When K’Ehleyr is killed, Alexander (Brian Bonsall) gets shuffled off to Worf’s adoptive parents on Earth for safekeeping. Worf’s parents, who are Russian, love Alexander as their own. But the whole situation caused some fans to wonder why Worf didn’t speak with a Russian accent like his parents.
“Redemption” TNG: S4 Episode 26 and S5 Episode 1
This was the storyline that Roddenberry objected to, which made Worf such a focus. Thanks to events on Kronos, Worf was able to regain his honor and gain the trust of the Klingons’ new leader, Gowron. The Enterprise crew also learns that the Romulans are involved with the Duras Sisters, and a Klingon civil war erupts.
“Ethics” TNG: S5 Episode 16
Worf is severely injured and asks for help in ritual suicide. Dr. Crusher (Gates McFadden) is able to create a new spine to replace what had been crushed in the accident, so all ends well. But Worf must also deal with Alexander again.
“Firstborn” TNG: S7 Episode 21
Alexander returns, and unlike earlier episodes, he actually wants to be a Klingon warrior (at first). Worf and Alexander attend a Klingon festival where they appear to bond a bit. Alexander decides that he’s not interested in just becoming a warrior after working with a Klingon teacher named K’mtar. And then they find out that K’mtar is actually Alexander — in disguise and from the future. This is an interesting episode, which gets fans deeper into Klingon lore and tradition.
“The Way of the Warrior” DS9: Season 4 Episodes 1 and 2
Worf joins the crew of “Deep Space Nine” with an exciting two-part episode. Writer Jamahl Epsicokhan said that this introduction of Worf to the DS9 team was “terrific” and “ambitious.” The story centers around why Worf is assigned to DS9 and how the Klingons return to enemy status against the Federation. “The Way of the Warrior” features some of the best action in DS9. This episode would eventually be released as a novel, written by Diane Carey.
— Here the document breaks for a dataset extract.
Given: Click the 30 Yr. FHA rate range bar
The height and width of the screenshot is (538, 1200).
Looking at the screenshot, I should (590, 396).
As Worf sides against Gowron and with the Federation, he is stripped (again) of his honor.
“Sons of Mogh” DS9: Season 4 Episode 14
There’s a lot of ground covered in “Sons of Mogh.” The main crux of the episode is that Worf’s brother, Kurn (Tony Todd), returns to the scene and asks for Worf to kill him, thanks to the loss of honor in “The Way of the Warrior.” Worf tries to help Kurn make a life for himself on DS9 as a security officer, but Kurn tries to get himself killed. Eventually, Worf gets a friend, Noggra, to adopt Kurn as his son. Kurn then becomes ‘Rodek,’ and his memory is wiped.
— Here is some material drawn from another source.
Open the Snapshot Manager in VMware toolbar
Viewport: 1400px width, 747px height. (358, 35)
“Rules of Engagement” DS9: Season 4 Episode 17
Worf must stand against a Klingon ‘lawyer’ Ch’Pok (played by Ron Canada), while Sisko watches. Ch’Pok accused Worf of murder, but the Klingon warrior loses his cool in the proceedings and attacks Ch’Pok. Written by Moore and directed by LeVar Burton, the story is reminiscent of many Trek courtroom dramas — including “Court Martial.”
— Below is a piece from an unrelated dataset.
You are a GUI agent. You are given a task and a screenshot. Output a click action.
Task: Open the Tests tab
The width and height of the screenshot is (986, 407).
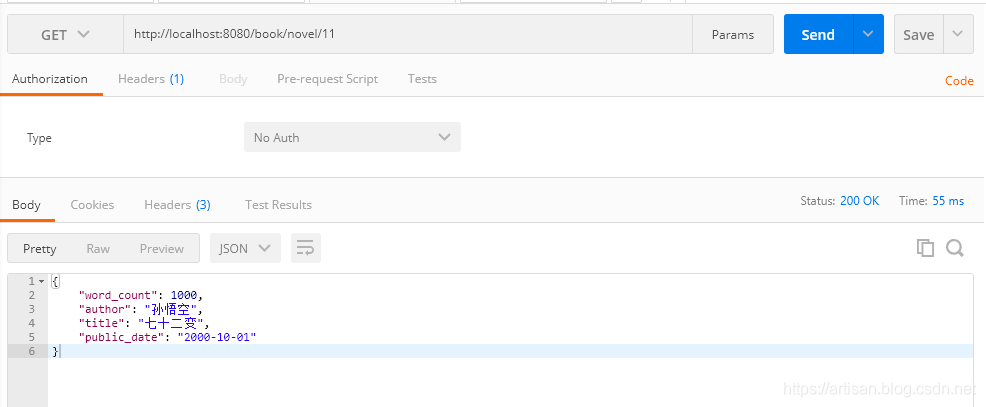tap(422, 79)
“Soldiers of the Empire” DS9:Season 5 Episode 21
The Federation and Klingon Empire are now friends again. Dax and Worf join General Martok on a secret mission for the Empire against the Dominion. Worf must serve Martok again, even though he disagrees with the general’s fear of battle against the Jem’Hedar. Ron Canada appears again as a Klingon crew member.
“You Are Cordially Invited…” DS9: Season 6 Episode 7
Everyone loves this episode. Dax and Worf finally tie the knot, and fans everywhere get to see what a Klingon joining ceremony is like. Fans also got an eyeful of the Kal’Hyah, which is like a Klingon bachelor party. But unlike the human version, the Kal’Hyah lasts for days.
“Once More Unto the Breach” DS9: Season 7 Episode 7
As writer Jamahl Epsicokhan brilliantly summarized, “Once More Unto the Breach” was not about Worf, per se. Still, it was about uselessness, which is the ultimate fear of all Klingon warriors — as we learned in “Firstborn.” Worf joins with Kor, and they struggle together against Martok — and obsolescence. Kor was portrayed by actor John Colicos and appeared in the classic TOS episode, “Errand of Mercy.”